New Bedford Markets Seafood
NEW BEDFORD -- The world could be New Bedford's oyster. Or at least provide a wider market for its scallops.
That's what economic officials are hoping as they explore ways to better promote the port's fresh and frozen seafood products to foreign markets.
High demand for scallops in France, Spain, Italy and other countries could create lucrative export opportunities for New Bedford seafood companies and bring economic benefits to the city, said Matthew Morrissey, executive director of the New Bedford Economic Development Council.
Morrissey is courting state and regional business, trade and tourism agencies to help market New Bedford scallops and seafood overseas.
According to Seafood Export USA Northeast, scallops are the largest-growing seafood export in the Northeast.

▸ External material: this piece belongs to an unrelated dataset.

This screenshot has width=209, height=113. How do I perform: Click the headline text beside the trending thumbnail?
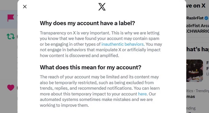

Scallops have put New Bedford on the map as the most valuable fishing port in the country a title the city has held for the past six years.
In 2005, New Bedford's seafood landings were valued at $282.5 million, thanks to scallop prices that soared to about $10 per pound. The seafood industry's impact on the local economy has been estimated at $1.6 billion, about six times the catch value.
On behalf of the city, Morrissey is exploring a study to identify ways to grow the seafood industry, and is considering how to increase New Bedford's presence at upcoming seafood shows in Boston and Brussels.